We did not identify studies in the literature that analysed the Doppler waveforms of both the OA and the MCA by comparing groups of smokers and non-smokers according to sex. Hence, there is not a similar study to which we can compare our data. There is a published study that compared the Doppler parameters of the OA in chronic smokers in relation to a control group of non-smokers, but the researchers used mixed-sex groups23. Their smoker group comprised 49 (27 male, 22 female) cigarette smokers (≥ 2 years and ≥ 10 cigarettes a day), and their control group was 40 healthy non-smokers. The findings were higher RI and lower EDV in the OA ​​in chronic smokers compared with the control group, which is not in accordance with our study, where we identified lower RI and no significant difference in the EDV in the group of women, and no differences in men. With regard to the MCA Doppler parameters, researchers have assessed the reactivity of the artery by comparing the findings before and after smoking in the same group, an approach that limits the comparative analysis with our data22,24.
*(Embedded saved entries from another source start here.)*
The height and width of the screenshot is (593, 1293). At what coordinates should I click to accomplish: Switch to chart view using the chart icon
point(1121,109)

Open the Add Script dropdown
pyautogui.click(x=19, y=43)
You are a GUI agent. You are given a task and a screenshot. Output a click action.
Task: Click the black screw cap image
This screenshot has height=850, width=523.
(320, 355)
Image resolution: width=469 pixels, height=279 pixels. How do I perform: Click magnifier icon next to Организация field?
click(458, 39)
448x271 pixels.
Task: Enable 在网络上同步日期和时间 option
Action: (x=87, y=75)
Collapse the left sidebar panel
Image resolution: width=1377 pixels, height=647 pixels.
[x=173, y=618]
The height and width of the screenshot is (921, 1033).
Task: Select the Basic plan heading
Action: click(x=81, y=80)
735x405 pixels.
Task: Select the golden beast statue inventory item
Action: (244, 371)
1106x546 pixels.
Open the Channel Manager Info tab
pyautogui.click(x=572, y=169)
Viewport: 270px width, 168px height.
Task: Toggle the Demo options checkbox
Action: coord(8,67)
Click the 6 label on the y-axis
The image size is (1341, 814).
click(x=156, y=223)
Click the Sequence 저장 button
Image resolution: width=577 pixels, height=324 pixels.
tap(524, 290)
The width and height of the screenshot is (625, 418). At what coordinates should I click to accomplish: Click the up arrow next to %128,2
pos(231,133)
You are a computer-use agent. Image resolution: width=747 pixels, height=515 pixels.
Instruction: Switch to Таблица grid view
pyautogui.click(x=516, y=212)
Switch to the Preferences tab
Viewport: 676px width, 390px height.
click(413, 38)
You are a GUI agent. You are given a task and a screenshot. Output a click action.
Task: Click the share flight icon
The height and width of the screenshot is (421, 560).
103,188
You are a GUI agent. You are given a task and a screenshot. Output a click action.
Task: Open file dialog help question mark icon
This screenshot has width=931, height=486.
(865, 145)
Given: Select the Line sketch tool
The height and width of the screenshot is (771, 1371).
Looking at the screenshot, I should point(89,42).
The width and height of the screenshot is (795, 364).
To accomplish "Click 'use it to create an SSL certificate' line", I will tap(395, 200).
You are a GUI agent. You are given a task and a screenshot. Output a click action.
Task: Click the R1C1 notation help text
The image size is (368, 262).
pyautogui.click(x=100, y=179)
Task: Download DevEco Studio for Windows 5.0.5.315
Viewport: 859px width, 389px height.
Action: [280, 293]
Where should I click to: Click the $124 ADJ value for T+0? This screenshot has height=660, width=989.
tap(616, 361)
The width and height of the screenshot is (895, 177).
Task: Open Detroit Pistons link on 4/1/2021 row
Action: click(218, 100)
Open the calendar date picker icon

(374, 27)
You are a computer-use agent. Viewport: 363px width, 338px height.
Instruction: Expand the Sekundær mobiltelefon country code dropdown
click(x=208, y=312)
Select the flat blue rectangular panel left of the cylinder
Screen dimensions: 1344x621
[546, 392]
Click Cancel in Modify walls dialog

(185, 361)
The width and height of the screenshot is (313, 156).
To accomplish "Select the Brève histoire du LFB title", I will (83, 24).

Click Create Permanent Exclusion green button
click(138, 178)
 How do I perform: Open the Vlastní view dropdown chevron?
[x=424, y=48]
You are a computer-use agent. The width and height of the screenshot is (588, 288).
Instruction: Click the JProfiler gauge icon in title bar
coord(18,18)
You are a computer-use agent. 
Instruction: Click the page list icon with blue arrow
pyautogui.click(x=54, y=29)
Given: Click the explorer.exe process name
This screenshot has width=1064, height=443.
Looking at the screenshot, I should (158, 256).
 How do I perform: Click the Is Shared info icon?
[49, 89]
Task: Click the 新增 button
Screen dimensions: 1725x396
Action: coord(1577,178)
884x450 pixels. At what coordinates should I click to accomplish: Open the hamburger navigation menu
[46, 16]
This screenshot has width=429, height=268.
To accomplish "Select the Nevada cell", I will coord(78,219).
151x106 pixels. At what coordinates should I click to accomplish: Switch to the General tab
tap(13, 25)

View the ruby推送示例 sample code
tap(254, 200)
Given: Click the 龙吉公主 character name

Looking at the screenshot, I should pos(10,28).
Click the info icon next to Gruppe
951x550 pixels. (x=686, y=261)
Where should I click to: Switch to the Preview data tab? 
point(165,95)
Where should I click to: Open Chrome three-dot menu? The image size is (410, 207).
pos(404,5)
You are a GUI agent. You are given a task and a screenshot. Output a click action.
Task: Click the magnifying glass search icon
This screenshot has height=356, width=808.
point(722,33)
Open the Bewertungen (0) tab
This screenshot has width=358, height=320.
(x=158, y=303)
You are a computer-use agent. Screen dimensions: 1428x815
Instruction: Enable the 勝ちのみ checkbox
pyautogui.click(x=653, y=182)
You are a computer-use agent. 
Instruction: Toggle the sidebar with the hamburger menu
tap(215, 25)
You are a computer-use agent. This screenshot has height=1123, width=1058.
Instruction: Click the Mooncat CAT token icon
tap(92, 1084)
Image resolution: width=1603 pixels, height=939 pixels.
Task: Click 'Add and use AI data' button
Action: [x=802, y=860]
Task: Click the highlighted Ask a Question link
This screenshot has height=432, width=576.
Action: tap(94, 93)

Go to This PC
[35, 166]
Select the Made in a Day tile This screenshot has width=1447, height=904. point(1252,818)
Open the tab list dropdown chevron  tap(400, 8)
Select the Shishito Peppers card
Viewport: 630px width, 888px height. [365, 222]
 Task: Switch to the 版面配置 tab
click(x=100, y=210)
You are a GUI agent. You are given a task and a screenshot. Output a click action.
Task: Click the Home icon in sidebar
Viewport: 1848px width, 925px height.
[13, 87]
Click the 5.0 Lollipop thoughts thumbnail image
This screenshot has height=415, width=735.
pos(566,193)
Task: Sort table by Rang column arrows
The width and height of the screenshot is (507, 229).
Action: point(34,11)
Regarding both arteries studied, the OA showed an opposite change in waveform to the MCA. The reasons for these findings may be due to the difference in calibre between these vessels or different mechanisms of self-regulation25. Although the OA has been used to evaluate cerebral circulation26, we found a different waveform pattern in relation to the MCA because the OA may attempt to compensate for the cerebral blood flow through increased perfusion or vasodilation. The waveform changes in the OA may reflect a compensatory mechanism known as ‘inverse steal’ of this vessel, characterised by increased blood flow in this vessel in an attempt to increase cerebral blood flow when it is reduced due to vasoconstriction of local arterioles27. Thus, the altered OA and MCA waveforms in female smokers may be due in part to vasospasm of conductive cerebral vessels as well as vasoconstriction of small cerebral vessels or mainly by compensatory interactions between these two vessels.

Limitations

The main limitation of this study, as in all studies using Doppler, is the impossibility to evaluate arterial diameter, a factor that limits the ability to clarify the exact mechanism that causes changes in the waveform. Thus, it is not possible to determine whether the biggest changes occur in the conductive vessel by vasospasm or in the downstream microcirculation, or whether there is a combined effect of both. Another limitation was the failure to measure intraocular pressure (IOP) in subjects undergoing the Doppler study. However, it has been described in the literature that acute elevation in IOP has no effect upon ophthalmic artery Doppler indexes and the haemodynamics are unrelated to acute fluctuations of the IOP over a wide range, suggesting that ocular hypertension itself cannot induce vascular dysfunction in this artery28.

Conclusion

In the current study, it was possible to identify different brain vascular waveforms in the female SG compared with the CG, but the same did not occur in the male SG compared with the CG. Thus, women might present worse adaptation to cigarette consumption and more signs of vascular dysfunction. Regarding arteries change, cigarette smoking led to opposite waveform in the OA and the MCA in the female SG, with signs of reduced impedance in the OA and increased impedance in the MCA. These findings allow us to infer that these arteries have complex interactions with each other and thus, different reactivity and adaptations to cigarette use. Therefore, there is a clear need for an individualised approach regarding arterial changes according to sex.